Nanyang Technological University (NTU) has set up a new electron microscopy lab fitted with equipment that will allow scientists to study molecular structures half a million times smaller than a grain of rice.

The NTU Cryo-Electron Microscopy Laboratory, helmed by renowned biologist Daniela Rhodes, is equipped with an advanced cryo transmission electron microscope called the Tecnai Arctica.

Cryo-electron microscopy is the process of imaging biological samples in a frozen state and it can capture individual particles within a cell, including chromosomes and viruses.

The microscope will enable NTU scientists to image structures of enzymes and macro-molecular complexes quicker and more accurately, which in turn will allow greater understanding of key biological processes relating to health and diseases, the university said yesterday.

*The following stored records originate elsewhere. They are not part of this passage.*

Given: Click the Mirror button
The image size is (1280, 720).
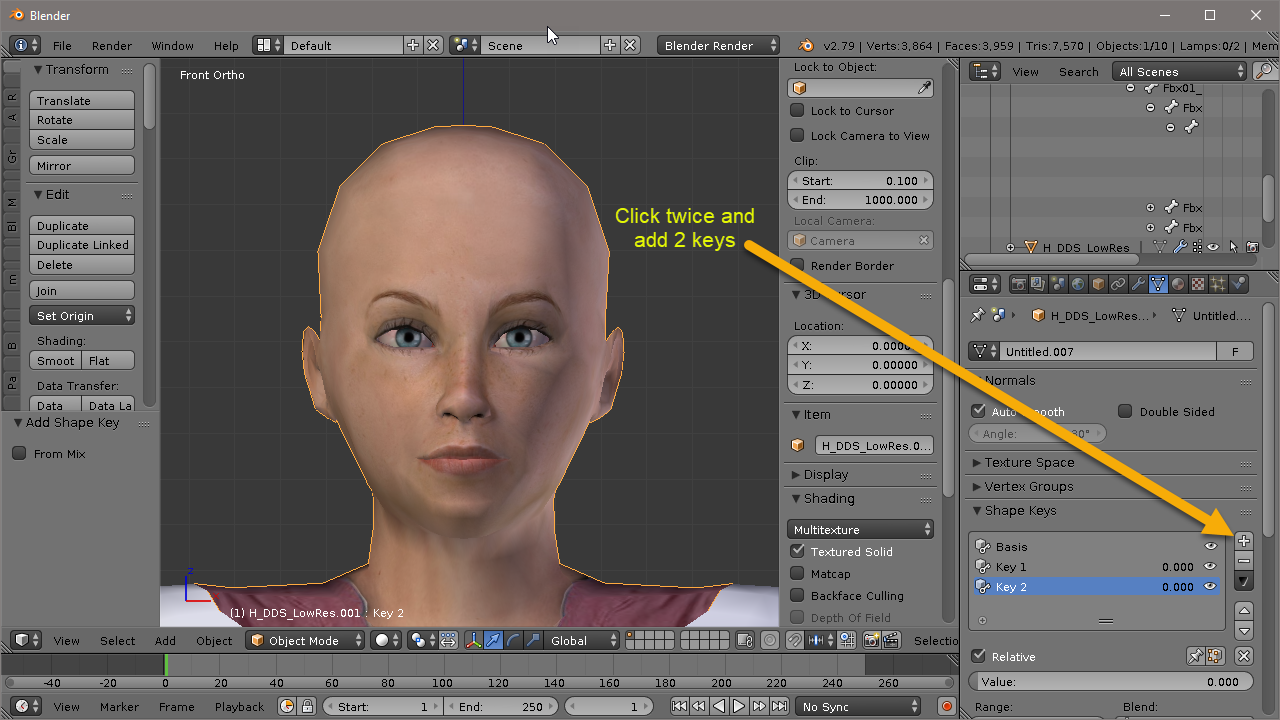Looking at the screenshot, I should coord(82,166).
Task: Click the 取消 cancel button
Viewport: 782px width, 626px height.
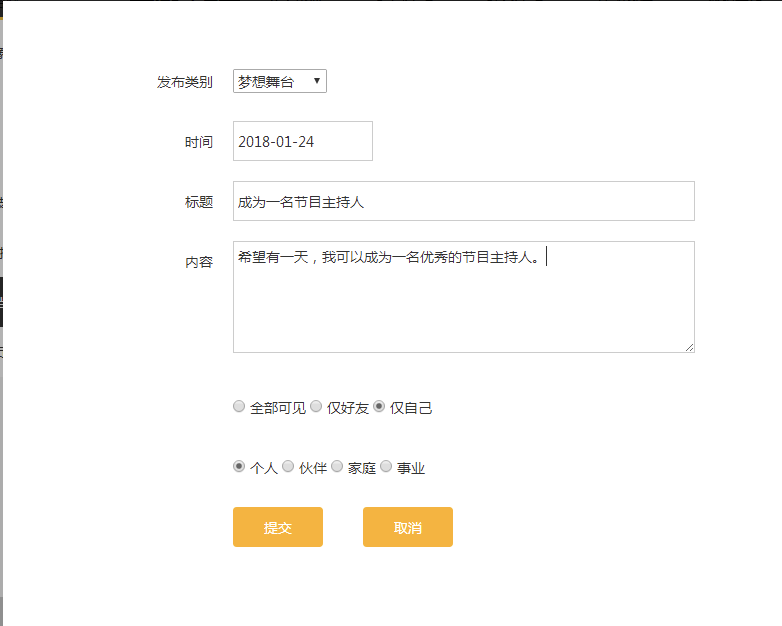Action: coord(407,527)
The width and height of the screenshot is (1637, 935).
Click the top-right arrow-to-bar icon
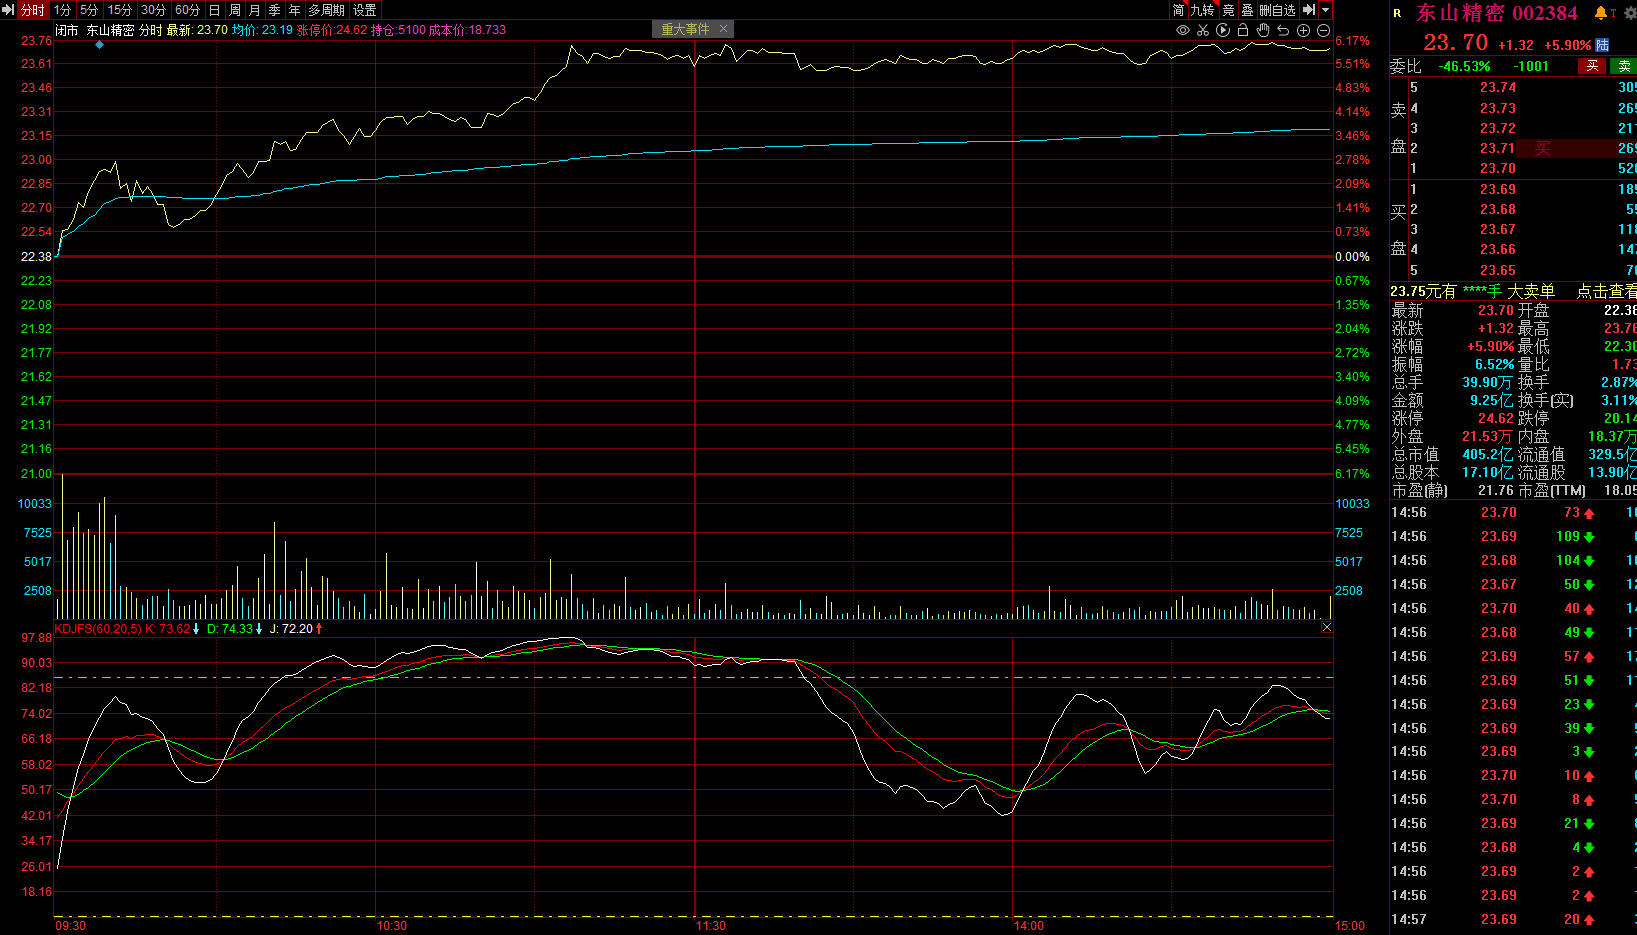[1309, 10]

The lab will also be equipped with an integrated light microscope for correlative light and electron microscopy imaging for cell biology applications. These microscopes will be used to facilitate both research and learning at NTU.

Bertil Andersson, president of NTU, said: "With these top-of-the-line electron microscopes, we are in a very good position to push the frontiers of biomedical science and medicine, and to yield breakthroughs, including in the areas of cancer biology and ageing.

"With a world-class facility, we also need world- class scientists, and at NTU we have some of the top names in electron microscopy, who will be able to use the new microscopes to their fullest potential and develop innovative bio-imaging techniques for cutting-edge research."

One of the research groups using the lab will be Prof Rhodes's group, which will study cancer development and ageing, areas that recently landed her a $24 million grant from the Ministry of Education. Prof Rhodes's career includes 42 years at Cambridge University's MRC Laboratory of Molecular Biology.

"It is our hope that with such powerful instruments, we can make new discoveries," she said. "Only by understanding the inner workings of proteins and enzymes related to ageing and cancer, can we start to look for and to develop solutions to treat such conditions."